The Deathinitive Edition essentially saw Gunfire Games rewriting its renderer in order to implement physically based rendering. Gunfire then went about reworking each texture and surface in the game. How significant are all these changes and how does it compare to the original game?
As it stands, Darksiders 2 maintains its detailed art design. Whatever many would have thought about the “cartoonish” art style, it actually works very well for the entire game. Considering how intricate the art already was, it’s amazing that Gunfire actually went back to completely replace assets or simply make pre-existing assets stand out better with improved texture filtering. While the texture work hasn’t seen a massive overhaul (this isn’t Gears of War: Ultimate Edition on the Xbox One by a long shot), you’ll still notice a number of subtle improvements over the original. These are apparent in the environments, NPCs and characters, particularly during scripted sequences and cut scenes.
Head to head comparison between the PS4, Xbox One and PC versions of Darksiders 2. Select 1080p and 60fps option for best possible playback quality.
Even with its brighter and more colourful art style, Darksiders 2 was fairly gritty. So it’s interesting to see the remaster opt for a cleaner look. If you compare the Deathinitive Edition with the original game, the lack of the dark and grimy feel seems even more obvious. Whether Gunfire simply opted for a different colour palette or decided to take a more refined route with the visuals, the difference is certainly there.
There isn’t too much to say about the shadow quality but the engine in the base game has also been revamped to have more detailed shadows. If you go back to areas in the original and compare them with the Deathinitive Edition, you’ll find shadows filling up previously empty spaces. Again, it’s a nice touch and certainly showcases Gunfire’s passion and familiarity with the game.
When Darksiders 2 released for PCs, the variety of options felt a bit barebones. Nonetheless, it was well optimized and ran very well across different configurations. It also didn’t demand a whole lot of resources to run smoothly. For the sake of comparison, we pitted the PS4 and Xbox One versions against the PC version since it could ran at higher resolutions and at 60 frames per second.
The PS4 and Xbox One versions feature a 1080p resolution and marginally unlocked frame rate. Frame rate performance is slightly better on the PS4 but both games have very little by way of performance issues, save for the odd judder here and there.

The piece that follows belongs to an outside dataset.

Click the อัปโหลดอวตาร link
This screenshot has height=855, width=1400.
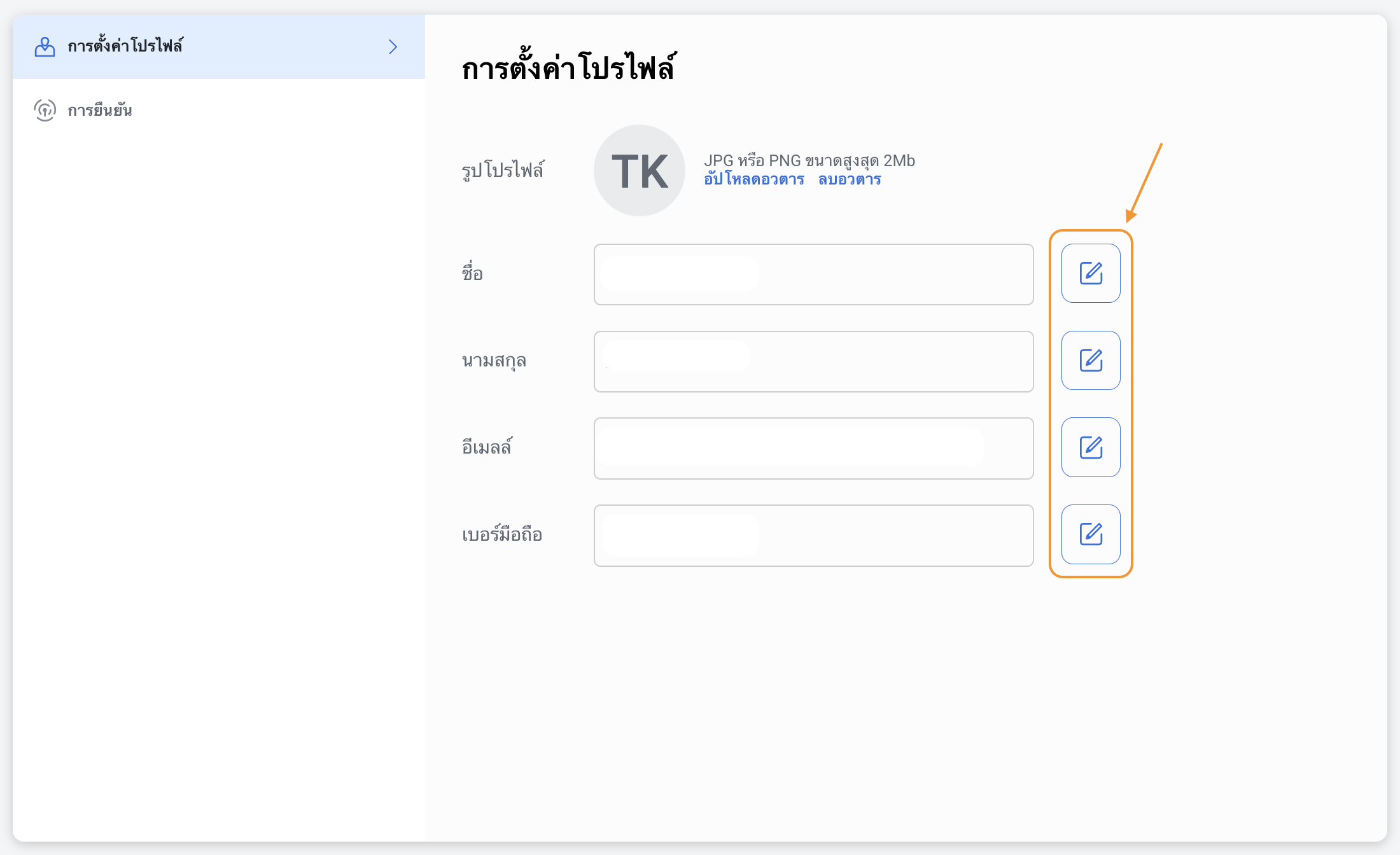(753, 180)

The Deathinitive Edition also features anisotropic filtering in both versions, which results in detailed surfaces even over long distance. A custom SSAO solution brings ambient occlusion and softer shadows to the mix and draw distance shows significant improvements. Oddly enough, the foliage looks exactly the same as the base game. Not that we’re complaining or anything but it was fairly odd.

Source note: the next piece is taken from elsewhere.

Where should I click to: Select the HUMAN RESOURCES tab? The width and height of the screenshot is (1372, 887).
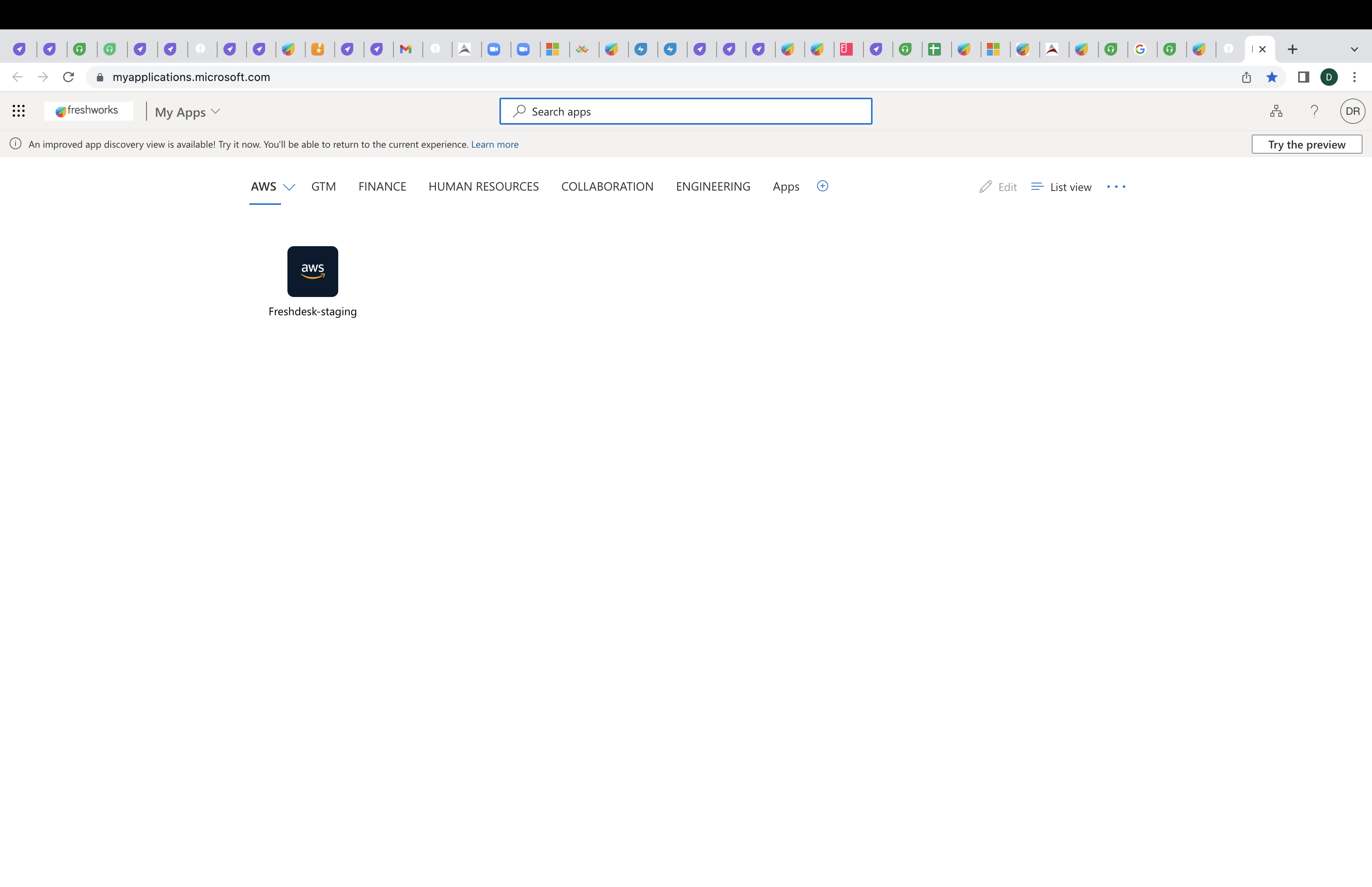pyautogui.click(x=484, y=187)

We’re somewhat disappointed that the game doesn’t run at a 60 FPS frame rate, especially considering its age but as it stands, Gunfire Games worked hard to ensure that Darksiders 2: Deathinitive Edition wasn’t a simple port, resold for the sake of raking in a bit of extra cash. Despite the criticisms against the gameplay and puzzles, Darksiders 2 has an art style and large open levels that we rarely see in games these days. It’s an interesting mesh of gameplay styles from other games that managed to break from the derivate identity of its predecessor and establish the series as its own entity.
And that makes it especially tougher to judge Darksiders 2: Deathinitive Edition. Perhaps the success of this remastered title will result in Darksiders 3. We still stand firm on the lack of 60 FPS being a major issue, especially because the 30 FPS frame rate is unlocked and a few drops can be seen every now and again. As it stands, a game as action packed and movement-oriented as Darksiders 2 would have benefited greatly from 60 FPS.
Nonetheless, Gunfire Games has proven its worth when it comes to developing Darksiders for the Xbox One and PS4. If Darksiders 3 does eventually arrive, we can’t wait to see what it brings to the current generation of consoles.